> **Texte fourni**:
★ ★ ★ ★
Le cynisme bachelier, c’était le nom de ma première chronique. Ça aurait peut-être dû être le nom permanent de ma section dans le Zone Campus, qui finit trop souvent par un échappatoire à la frustration, et à du sarcasme plus noir que blanc. J’ai lu cette semaine les Entretiens d’Emil Cioran, un écrivain roumain très cynique. Il est selon moi plus philosophe qu’écrivain, simplement qu’il n’écrit pas comme un philosophe typique. Il affirme avoir écrit pour injurier la vie et pour s’injurier, ce qui lui aurait permis de mieux se supporter lui-même, et de mieux supporter la vie. Je vois l’écriture du même angle, cela va s’en dire, bien que le mauvais côté de cet exercice soit d’emmerder les lecteurs à la longue.
Emil Cioran avait le «cafard» de naissance, à ses dires on nait sceptique. Il a imprégné des livres de ce cafard intelligent, de son œil pessimiste mais authentique. On aurait dit que ça lui était impossible d’ajouter du beau à ce qui est fondamentalement laid et vide. Rendre plus attrayante la réalité lui aurait apparu malhonnête, j’ai l’impression. Il a dû en déprimer plus d’un, mais il m’a fait du bien et je vous encourage à le lire.
Cioran est un exemple de choix pour démontrer la valeur de la littérature, de la poésie, de la philosophie, de la musique, ou du cinéma. Ils permettent tous à leur façon de mieux apprivoiser la vie. C’est pourquoi cette semaine, afin de mettre un baume sur tout le cynisme morbide avec lequel je vous tartine depuis l’automne passé, je vais simplement vous partager ce qui me fait du bien. Je ne parle pas d’un jus vert détoxifiant ici, n’ayez crainte. Le tofu, ça fait du bien à la conscience, mais pas à l’âme.
L’art presque perdu de ne rien faire, de Dany Laferrière. Le titre résume bien le propos, trop rarement tenu en nos temps de performance. Très peu de personnes ont la capacité de rester seules, et surtout de ne rien faire. J’ai lu que c’est le signe d’une bonne santé mentale, une fois. Mais je ne crois pas avoir besoin d’une étude pseudo-scientifique pour le savoir. Apprendre à ne rien faire, à observer simplement le monde, ou à faire une sieste sous un manguier, c’est la première étape du bien-être, ou au moins d’une certaine sagesse. On voit mieux le monde qui nous entoure quand on n’est pas nous-mêmes enfoui dessous. On nous charrie que ne rien faire rapporte à la paresse ou à la lâcheté, et on valorise parfois à l’excès ceux qui sont plus actifs qu’un écureuil sur la cocaïne. Qu’est-ce qui est le plus lâche, je vous le demande, entre s’évertuer à courir sans cesse et à s’entourer de tous afin d’éviter son propre reflet, ou divaguer tranquillement sur le divan? Emil Cioran dirait que «l’esprit n’avance que s’il a la patience de tourner en rond, c’est-à-dire d’approfondir.»
★ ★ ★ ★
> **Exercice**:
Reproduisez fidèlement le passage de la chronique sur Cioran ci-dessus qui commence aux mots « Emil Cioran avait » et s'arrête après « encourage à le lire. ».
★ ★ ★ ★
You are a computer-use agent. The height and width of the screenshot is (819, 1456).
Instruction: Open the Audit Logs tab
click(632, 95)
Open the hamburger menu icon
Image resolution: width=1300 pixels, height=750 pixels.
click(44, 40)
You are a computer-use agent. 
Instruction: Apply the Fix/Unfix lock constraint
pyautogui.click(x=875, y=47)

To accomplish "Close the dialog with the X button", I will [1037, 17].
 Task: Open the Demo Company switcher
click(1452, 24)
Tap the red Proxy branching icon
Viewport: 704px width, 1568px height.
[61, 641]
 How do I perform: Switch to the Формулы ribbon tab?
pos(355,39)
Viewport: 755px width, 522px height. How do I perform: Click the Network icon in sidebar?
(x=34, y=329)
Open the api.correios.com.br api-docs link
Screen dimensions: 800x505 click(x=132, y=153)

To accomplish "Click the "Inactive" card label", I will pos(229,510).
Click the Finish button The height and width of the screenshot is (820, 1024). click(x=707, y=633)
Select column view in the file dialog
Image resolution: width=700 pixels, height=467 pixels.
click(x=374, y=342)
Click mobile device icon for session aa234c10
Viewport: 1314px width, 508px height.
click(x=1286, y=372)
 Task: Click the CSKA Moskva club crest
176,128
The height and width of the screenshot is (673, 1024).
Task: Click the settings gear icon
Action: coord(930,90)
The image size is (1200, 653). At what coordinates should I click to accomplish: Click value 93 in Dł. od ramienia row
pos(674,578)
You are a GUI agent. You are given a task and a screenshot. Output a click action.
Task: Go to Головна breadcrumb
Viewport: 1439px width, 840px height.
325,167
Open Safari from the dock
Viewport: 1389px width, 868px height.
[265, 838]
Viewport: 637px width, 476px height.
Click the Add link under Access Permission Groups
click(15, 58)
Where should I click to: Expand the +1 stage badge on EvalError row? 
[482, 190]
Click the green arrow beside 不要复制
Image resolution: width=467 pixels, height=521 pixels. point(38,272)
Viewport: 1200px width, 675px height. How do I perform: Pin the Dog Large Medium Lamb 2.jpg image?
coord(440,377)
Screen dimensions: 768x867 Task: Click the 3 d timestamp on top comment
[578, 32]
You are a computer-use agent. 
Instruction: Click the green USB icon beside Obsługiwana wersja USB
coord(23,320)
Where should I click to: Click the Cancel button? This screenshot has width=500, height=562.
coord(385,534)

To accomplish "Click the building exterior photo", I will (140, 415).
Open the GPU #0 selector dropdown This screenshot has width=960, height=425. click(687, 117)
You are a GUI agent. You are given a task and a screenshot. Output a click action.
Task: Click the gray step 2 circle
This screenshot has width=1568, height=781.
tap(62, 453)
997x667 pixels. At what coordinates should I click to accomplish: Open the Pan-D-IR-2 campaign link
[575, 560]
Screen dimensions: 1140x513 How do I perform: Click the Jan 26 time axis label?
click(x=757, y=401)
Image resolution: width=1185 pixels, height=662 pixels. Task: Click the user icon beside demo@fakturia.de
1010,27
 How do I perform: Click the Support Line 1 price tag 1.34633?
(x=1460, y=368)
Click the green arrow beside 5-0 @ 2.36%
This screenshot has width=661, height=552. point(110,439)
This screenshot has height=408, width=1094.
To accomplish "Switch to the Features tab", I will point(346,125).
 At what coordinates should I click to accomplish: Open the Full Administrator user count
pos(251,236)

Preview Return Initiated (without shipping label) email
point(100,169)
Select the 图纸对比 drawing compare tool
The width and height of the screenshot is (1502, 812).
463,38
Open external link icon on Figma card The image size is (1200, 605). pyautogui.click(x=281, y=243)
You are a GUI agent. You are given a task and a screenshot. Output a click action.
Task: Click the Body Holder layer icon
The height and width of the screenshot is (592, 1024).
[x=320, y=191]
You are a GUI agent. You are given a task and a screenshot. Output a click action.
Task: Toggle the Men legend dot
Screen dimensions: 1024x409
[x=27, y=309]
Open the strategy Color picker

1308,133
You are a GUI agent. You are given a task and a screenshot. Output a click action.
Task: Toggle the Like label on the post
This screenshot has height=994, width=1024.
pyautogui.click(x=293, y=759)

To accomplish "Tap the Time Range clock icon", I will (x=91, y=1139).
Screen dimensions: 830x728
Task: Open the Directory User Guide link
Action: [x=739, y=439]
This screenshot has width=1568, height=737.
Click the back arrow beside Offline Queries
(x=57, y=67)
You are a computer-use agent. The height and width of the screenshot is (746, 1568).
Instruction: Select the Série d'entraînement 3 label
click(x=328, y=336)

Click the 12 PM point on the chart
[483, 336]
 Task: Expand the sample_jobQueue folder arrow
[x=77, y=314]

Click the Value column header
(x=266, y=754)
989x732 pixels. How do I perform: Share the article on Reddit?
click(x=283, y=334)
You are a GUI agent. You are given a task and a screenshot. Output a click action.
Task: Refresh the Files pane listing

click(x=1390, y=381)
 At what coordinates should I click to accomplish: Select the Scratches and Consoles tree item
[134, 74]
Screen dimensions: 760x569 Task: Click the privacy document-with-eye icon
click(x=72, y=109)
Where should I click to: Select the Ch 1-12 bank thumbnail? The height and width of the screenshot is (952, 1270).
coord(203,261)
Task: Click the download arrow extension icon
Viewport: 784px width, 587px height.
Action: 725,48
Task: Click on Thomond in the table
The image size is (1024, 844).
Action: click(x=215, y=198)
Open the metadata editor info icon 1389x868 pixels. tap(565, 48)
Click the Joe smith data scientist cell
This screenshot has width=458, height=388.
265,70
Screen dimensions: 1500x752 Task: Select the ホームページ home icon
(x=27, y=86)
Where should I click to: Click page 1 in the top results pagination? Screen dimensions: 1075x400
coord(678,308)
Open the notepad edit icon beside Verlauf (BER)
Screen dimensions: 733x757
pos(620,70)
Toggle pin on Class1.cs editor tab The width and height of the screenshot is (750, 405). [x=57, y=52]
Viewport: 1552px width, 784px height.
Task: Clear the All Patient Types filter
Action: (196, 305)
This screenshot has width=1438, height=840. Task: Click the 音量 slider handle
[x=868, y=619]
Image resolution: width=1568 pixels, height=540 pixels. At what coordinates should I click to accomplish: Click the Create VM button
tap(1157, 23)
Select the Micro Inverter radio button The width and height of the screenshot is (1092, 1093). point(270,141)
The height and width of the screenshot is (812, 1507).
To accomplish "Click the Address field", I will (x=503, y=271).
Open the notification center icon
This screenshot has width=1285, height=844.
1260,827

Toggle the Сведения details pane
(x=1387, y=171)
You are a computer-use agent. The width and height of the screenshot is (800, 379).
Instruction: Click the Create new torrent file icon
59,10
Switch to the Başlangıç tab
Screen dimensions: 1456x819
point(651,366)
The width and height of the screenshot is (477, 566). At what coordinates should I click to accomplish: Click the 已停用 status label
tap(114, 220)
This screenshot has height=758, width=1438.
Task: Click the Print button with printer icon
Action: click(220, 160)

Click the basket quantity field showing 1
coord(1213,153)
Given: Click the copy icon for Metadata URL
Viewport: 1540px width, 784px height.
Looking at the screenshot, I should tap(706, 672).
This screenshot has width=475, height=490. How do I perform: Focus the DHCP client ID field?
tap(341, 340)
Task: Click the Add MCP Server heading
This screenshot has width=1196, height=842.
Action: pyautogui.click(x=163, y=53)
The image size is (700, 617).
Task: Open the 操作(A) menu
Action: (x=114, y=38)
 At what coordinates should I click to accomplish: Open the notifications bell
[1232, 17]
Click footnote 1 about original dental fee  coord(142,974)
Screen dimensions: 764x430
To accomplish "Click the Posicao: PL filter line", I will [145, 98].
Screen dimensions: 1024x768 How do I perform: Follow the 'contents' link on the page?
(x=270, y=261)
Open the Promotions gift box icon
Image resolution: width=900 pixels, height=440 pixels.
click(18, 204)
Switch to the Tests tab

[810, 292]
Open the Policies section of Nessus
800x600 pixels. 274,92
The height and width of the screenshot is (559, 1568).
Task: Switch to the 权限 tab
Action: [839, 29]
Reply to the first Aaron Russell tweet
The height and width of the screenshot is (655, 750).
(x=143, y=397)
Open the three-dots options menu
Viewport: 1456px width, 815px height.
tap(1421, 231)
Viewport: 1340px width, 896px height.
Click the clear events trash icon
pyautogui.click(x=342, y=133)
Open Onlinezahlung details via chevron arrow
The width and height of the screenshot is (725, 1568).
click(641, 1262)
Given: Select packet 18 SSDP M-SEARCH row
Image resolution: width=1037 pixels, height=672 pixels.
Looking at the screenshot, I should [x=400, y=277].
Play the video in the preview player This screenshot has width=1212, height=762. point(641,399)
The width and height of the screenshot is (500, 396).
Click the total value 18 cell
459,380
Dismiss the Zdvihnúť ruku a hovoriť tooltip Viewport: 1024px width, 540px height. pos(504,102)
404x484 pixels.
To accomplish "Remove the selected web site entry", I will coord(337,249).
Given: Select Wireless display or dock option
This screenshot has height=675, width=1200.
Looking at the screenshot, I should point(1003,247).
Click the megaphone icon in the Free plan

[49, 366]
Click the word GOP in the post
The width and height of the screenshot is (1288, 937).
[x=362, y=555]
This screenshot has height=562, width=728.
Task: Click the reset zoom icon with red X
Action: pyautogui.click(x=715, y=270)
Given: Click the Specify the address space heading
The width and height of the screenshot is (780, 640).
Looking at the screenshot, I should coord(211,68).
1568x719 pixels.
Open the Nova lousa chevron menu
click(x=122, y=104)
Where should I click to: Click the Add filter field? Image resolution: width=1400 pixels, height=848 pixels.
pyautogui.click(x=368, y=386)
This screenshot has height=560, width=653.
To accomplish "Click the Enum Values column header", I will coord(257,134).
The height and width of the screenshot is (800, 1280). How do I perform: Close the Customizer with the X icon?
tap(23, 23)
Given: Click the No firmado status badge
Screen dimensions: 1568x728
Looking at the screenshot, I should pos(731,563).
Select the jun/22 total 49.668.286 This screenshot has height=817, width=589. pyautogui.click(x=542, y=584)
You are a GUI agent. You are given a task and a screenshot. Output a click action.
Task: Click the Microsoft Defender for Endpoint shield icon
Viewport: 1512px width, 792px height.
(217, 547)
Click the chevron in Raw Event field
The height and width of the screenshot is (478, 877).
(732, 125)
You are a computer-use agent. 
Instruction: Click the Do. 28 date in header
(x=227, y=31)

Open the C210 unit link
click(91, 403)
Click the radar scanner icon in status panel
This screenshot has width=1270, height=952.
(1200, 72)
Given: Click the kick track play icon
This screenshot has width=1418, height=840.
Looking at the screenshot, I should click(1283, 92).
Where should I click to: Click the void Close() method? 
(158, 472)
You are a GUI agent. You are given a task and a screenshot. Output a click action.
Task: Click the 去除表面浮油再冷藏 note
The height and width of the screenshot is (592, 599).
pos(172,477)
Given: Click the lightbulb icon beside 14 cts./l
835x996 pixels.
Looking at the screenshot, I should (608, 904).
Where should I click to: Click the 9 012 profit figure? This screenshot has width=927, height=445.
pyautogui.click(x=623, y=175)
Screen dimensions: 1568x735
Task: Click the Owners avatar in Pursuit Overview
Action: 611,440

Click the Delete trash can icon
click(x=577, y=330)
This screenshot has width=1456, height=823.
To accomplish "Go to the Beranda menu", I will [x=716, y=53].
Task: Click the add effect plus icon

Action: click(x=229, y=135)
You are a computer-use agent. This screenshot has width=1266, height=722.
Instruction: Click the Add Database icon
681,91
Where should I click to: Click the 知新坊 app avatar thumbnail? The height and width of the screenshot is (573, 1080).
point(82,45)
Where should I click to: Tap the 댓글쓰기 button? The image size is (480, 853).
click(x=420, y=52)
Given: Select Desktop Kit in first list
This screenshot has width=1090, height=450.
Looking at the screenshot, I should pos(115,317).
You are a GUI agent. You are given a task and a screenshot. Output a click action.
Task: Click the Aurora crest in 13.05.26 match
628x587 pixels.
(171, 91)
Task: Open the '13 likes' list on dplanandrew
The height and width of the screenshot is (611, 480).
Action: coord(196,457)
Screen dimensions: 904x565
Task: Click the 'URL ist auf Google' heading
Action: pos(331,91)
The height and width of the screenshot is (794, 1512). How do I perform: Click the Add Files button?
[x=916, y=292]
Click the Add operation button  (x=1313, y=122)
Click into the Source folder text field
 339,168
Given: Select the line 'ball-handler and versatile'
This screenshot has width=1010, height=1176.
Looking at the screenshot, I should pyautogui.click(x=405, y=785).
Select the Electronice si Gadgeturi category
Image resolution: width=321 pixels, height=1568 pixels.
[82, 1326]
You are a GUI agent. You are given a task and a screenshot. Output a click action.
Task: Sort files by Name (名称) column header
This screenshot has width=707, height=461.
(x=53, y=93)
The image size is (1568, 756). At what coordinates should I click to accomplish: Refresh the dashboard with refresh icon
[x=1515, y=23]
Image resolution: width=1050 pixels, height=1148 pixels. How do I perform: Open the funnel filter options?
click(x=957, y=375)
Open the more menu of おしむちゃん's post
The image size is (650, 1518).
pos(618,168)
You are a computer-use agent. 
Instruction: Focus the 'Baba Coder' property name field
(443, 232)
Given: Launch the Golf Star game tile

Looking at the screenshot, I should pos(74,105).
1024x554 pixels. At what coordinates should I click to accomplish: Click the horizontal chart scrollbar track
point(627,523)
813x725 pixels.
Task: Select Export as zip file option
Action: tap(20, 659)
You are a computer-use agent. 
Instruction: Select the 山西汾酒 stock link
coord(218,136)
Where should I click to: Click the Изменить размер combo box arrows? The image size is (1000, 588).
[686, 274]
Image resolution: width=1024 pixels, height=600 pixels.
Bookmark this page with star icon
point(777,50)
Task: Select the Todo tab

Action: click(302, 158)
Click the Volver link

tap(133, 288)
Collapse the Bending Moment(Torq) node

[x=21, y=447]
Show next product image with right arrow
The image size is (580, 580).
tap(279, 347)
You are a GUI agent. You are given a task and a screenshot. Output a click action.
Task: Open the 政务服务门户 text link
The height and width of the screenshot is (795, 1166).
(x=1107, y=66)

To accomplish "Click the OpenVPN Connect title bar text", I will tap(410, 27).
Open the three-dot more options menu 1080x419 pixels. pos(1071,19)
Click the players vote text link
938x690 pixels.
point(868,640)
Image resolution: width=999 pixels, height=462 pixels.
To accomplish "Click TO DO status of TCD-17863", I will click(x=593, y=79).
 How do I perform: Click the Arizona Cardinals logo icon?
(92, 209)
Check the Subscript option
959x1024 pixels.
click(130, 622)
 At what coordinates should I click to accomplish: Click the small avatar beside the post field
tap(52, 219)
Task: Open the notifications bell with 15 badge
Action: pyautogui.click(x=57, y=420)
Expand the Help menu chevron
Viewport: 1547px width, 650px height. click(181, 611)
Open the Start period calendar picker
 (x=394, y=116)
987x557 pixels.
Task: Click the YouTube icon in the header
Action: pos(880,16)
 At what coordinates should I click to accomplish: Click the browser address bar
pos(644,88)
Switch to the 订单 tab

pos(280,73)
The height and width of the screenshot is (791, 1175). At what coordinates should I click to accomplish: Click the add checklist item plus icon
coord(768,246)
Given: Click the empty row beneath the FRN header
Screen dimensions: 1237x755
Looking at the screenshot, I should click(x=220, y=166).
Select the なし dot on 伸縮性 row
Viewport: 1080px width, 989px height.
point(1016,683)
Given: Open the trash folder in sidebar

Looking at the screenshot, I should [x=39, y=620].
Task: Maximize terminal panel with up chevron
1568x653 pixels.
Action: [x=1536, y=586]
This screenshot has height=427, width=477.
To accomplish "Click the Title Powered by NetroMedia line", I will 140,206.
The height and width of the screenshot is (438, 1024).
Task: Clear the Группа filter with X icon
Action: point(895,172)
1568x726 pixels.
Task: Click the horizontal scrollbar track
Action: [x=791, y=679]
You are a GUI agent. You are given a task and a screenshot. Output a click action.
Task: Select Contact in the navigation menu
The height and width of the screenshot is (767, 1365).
★ ★ ★ ★
> **Corrigé de l'exercice**:
Emil Cioran avait le «cafard» de naissance, à ses dires on nait sceptique. Il a imprégné des livres de ce cafard intelligent, de son œil pessimiste mais authentique. On aurait dit que ça lui était impossible d’ajouter du beau à ce qui est fondamentalement laid et vide. Rendre plus attrayante la réalité lui aurait apparu malhonnête, j’ai l’impression. Il a dû en déprimer plus d’un, mais il m’a fait du bien et je vous encourage à le lire.